*Exercise aim*: Begin at the line with "Screen dimensions: 1637x875" and write out every line after it, exactly, through the last line below, adding nothing.

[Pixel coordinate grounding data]
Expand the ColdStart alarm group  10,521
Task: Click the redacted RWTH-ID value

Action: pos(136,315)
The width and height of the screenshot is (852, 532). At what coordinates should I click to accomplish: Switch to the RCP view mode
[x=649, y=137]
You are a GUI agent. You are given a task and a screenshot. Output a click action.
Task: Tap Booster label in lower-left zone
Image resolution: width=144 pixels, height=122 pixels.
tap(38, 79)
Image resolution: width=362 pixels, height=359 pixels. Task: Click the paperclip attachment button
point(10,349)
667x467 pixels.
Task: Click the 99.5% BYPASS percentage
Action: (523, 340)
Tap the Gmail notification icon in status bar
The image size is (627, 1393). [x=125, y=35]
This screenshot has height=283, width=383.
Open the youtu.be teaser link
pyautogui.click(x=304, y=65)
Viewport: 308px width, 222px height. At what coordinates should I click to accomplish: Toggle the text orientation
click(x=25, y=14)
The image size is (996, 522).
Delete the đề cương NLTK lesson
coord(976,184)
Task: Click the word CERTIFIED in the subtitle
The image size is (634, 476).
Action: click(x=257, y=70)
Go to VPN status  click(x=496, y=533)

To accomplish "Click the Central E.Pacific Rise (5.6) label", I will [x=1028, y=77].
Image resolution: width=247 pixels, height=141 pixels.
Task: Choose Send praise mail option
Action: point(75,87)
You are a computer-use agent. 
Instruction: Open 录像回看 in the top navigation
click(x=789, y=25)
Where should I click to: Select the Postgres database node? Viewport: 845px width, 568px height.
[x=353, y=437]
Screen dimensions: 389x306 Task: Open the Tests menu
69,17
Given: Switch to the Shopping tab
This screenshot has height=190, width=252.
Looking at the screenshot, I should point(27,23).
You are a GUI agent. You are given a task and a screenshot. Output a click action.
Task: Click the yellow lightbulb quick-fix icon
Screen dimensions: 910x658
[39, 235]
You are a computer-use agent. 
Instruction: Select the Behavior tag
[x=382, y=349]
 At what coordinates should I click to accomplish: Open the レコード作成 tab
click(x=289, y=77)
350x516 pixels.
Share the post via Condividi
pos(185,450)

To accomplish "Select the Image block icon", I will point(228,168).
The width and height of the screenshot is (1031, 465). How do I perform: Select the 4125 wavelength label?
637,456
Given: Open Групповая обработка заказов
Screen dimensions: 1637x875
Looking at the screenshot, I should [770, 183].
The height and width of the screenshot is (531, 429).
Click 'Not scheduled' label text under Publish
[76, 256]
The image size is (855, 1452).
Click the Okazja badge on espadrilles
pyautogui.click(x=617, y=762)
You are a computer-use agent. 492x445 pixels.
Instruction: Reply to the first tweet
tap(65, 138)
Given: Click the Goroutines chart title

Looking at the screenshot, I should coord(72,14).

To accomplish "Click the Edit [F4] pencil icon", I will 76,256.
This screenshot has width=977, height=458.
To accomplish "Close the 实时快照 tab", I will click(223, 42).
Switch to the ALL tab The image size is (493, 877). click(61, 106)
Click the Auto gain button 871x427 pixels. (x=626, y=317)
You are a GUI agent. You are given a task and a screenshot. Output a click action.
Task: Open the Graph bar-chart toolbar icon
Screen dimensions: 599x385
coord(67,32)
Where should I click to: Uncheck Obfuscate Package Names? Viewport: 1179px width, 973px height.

*Task response*:
Screen dimensions: 1637x875
Looking at the screenshot, I should [770, 183].
The height and width of the screenshot is (531, 429).
Click 'Not scheduled' label text under Publish
[76, 256]
The image size is (855, 1452).
Click the Okazja badge on espadrilles
pyautogui.click(x=617, y=762)
You are a computer-use agent. 492x445 pixels.
Instruction: Reply to the first tweet
tap(65, 138)
Given: Click the Goroutines chart title

Looking at the screenshot, I should coord(72,14).

To accomplish "Click the Edit [F4] pencil icon", I will 76,256.
This screenshot has width=977, height=458.
To accomplish "Close the 实时快照 tab", I will click(223, 42).
Switch to the ALL tab The image size is (493, 877). click(61, 106)
Click the Auto gain button 871x427 pixels. (x=626, y=317)
You are a GUI agent. You are given a task and a screenshot. Output a click action.
Task: Open the Graph bar-chart toolbar icon
Screen dimensions: 599x385
coord(67,32)
Where should I click to: Uncheck Obfuscate Package Names? Viewport: 1179px width, 973px height.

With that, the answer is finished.